You're close. Let me elaborate (hmm, how could you possibly stop me?)
Speech cannot be coerced, but "attributes" can. You can't be forced to give information, but you can be forced to provide a blood sample, a handwriting sample, or even to repeat a phrase in a lineup (I've never heard of this used for anything other than identification by a witness. I can't back it up, but I believe that that's about as far as it can go).
So here he can be forced to turn over the data, but he can't be forced to communicate the code. However, if perhaps there were sensors on the keyboard to verify identity, he could probably be required to type a *particular* code.
But as you and others are suggesting, the fifth amendment only applies to him surrendering the code--it has nothing to do with getting back the data, which would be a fourth amendment issue.
How is *that* relevant -- suppose they confiscated a physical device from you which they were unable to understand -- would you be forced to explain it before it was returned to you?
For all we know your honor, this mysterious cylindrical object could be a weapon -- it makes an ominous vibrating noise when powered up!
Shut up, be happy. The conveniences you demanded are now mandatory. -- Jello Biafra
If this were a case of say, a bomber, and the government had confiscated his chemical fertilizer, which he may have obtained legally, and may only intend to use for farming, would the government be required to return it?
If yes, then there is no reason by which Mitnick's data can be held.

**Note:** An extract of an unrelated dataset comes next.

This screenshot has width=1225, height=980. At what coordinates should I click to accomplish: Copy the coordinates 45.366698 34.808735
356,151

If no, the government could keep it under "reasonable suspicion" or "danger to the public", then the government should have the right to withhold the data.

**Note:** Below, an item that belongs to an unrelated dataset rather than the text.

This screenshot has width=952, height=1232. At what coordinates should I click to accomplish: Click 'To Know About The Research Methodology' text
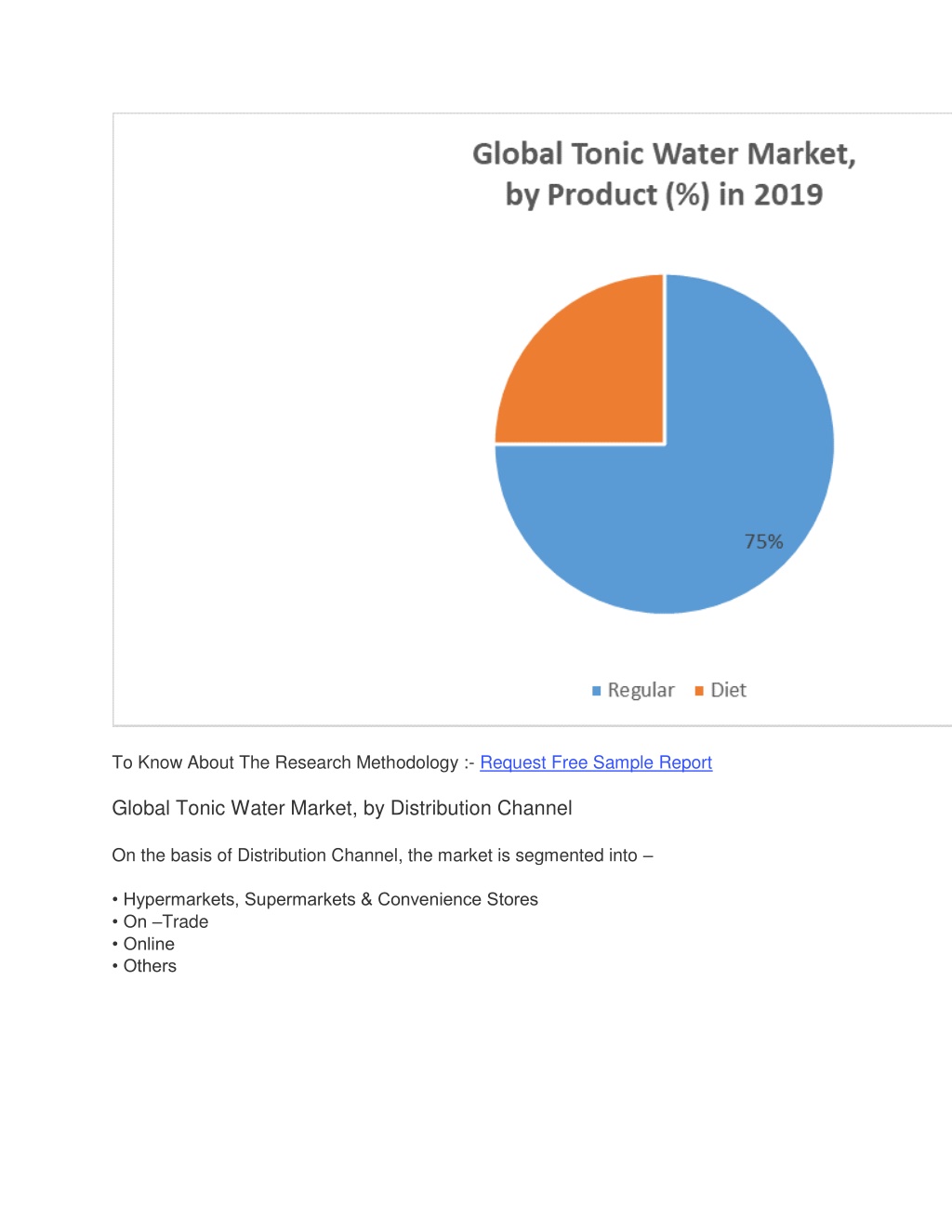[x=285, y=762]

"You can't get something for nothing." - my grandfather, on the stock market and Reaganomics.
The judge added that if Mitnick would "tell the government how to read" the files, then the government would turn over the files in decrypted form.
Mitnick's lawyers immediately objected to this condition on the grounds that it would force him to waive his Fifth Amendment right against self-incrimination to obtain evidence he needed and that he had a legal right to see. The judge rejected this point and repeated her ruling.
It seems that the right not to incriminate yourself is solely testimony based from what I have read. So your writings can be used to incriminate you in a court of law...even if they are private (i.e. a journal). It seems the government is treating the files like property (i.e. it can be searched/seized) instead of testiomony.